CMAJ Readers' Forum

Disability forms and third-party reports

Online posting: January 30, 1997
Published in print: Mar. 15, 1997 (CMAJ 1997;156:764)
Re: Disability payments continue to climb: "Tell us what you see, not what you think," CPP tells MDs, by Nicole Baer, Can Med Assoc J 1997;156:61-4 [full text / en bref]
I found this article quite informative. To those of us "in the trenches" it has seemed that requests for disability forms and third-party reports have been increasing, and the exact burden to the Canada Pension Plan (CPP) is indeed impressive. The article also struck an important chord in its description of the fundamental alterations of the physician–patient relationship once a disability form enters the equation.
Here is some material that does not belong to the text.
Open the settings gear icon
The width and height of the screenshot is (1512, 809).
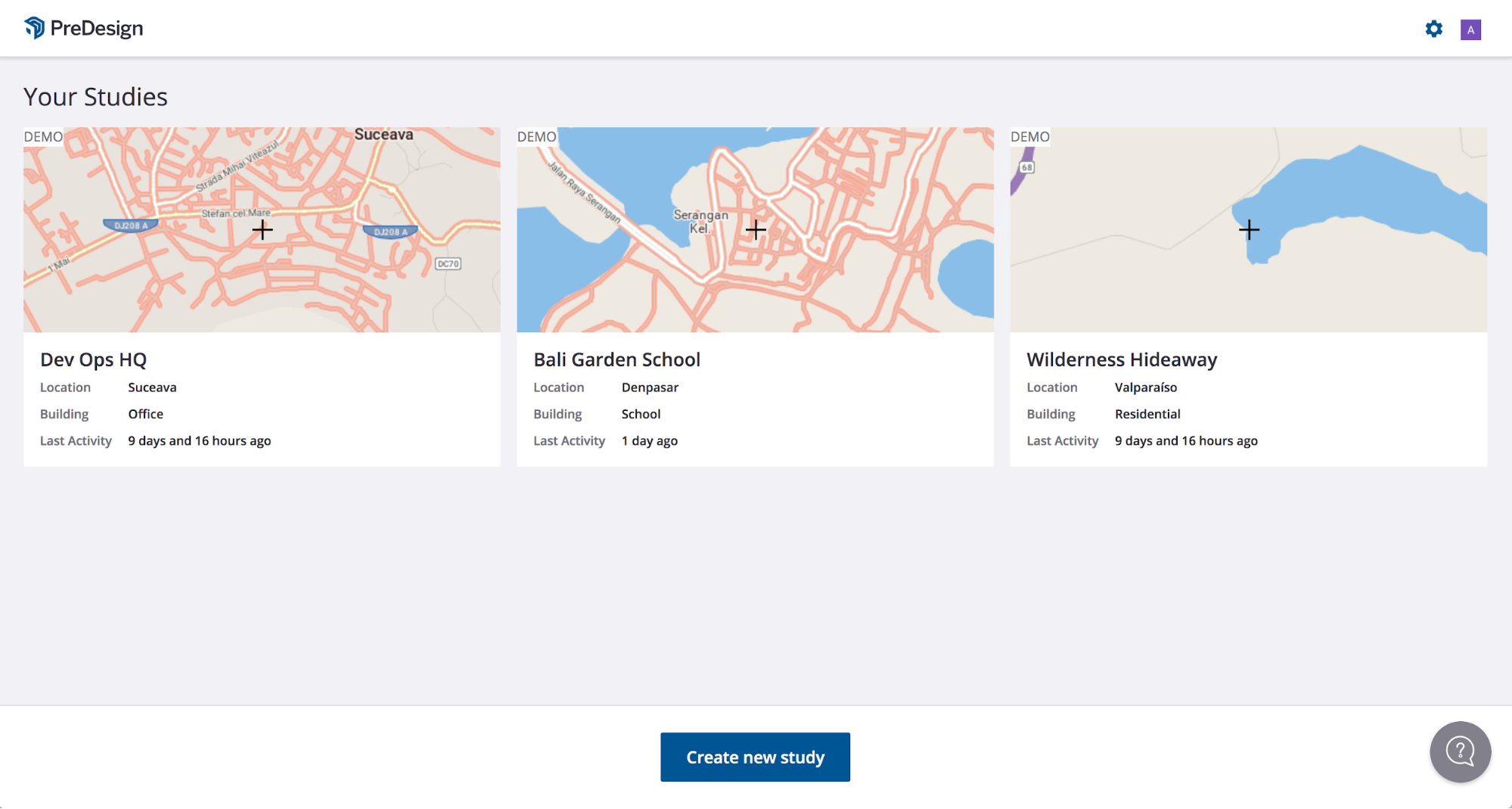[1433, 29]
It is important to point out, however, that the statement "Just the facts, please" is inappropriately simple. Much of clinical medicine relies on the patient history. In every clinical encounter physicians covertly or overtly judge how reliable that patient history is. Rarely do we assume that the patient is deliberately misleading us. The relationship is one of trust. We trust the patient to give us enough clues to arrive at an appropriate diagnosis, and they trust us to recommend reasonable and appropriate therapy based on that diagnosis. This works well until there is obvious secondary gain for the patient, but patients who intend to mislead are rarely obvious. Frequently we suspect that the patient might be misleading us when the current history conflicts with other facts we have gathered about the patient. Often these are intimate personal details that were divulged in "privileged" prior clinical encounters, which were based on trust. Should this privileged information be passed along to third parties?
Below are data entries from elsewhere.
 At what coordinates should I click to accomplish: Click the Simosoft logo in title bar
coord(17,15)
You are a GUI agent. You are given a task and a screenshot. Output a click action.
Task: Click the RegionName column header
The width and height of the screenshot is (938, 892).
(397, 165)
In addition to this, we can rarely test the accuracy of a patient's statements of function through an ordinary office encounter. We may find that a shoulder moves normally, with minimal pain, when we examine it, but of what relevance is such a finding to an electrician who complains that his arm goes numb when he works with his hands above his head for more than 20 minutes? Likewise, we can assess grip strength but we have no adequate way to test whether a patient can function in the kitchen, as I suspect few physician's offices are equipped with the saucepans and utensils needed to conduct such a test.

Physicians are frequently and inappropriately asked to extrapolate from simple office manoeuvres in making assessments of function that will determine a patient's eligibility for disability payments. We are also inappropriately asked to judge the severity of this loss of function. And we will continue to be asked because we, as a group, are far too willing to provide such opinions, even though the setting provides limited and flawed information. Do disability carriers not have a duty to develop simple, reliable and accurate clinical tests that can be completed in the physician's office to aid in making these decisions?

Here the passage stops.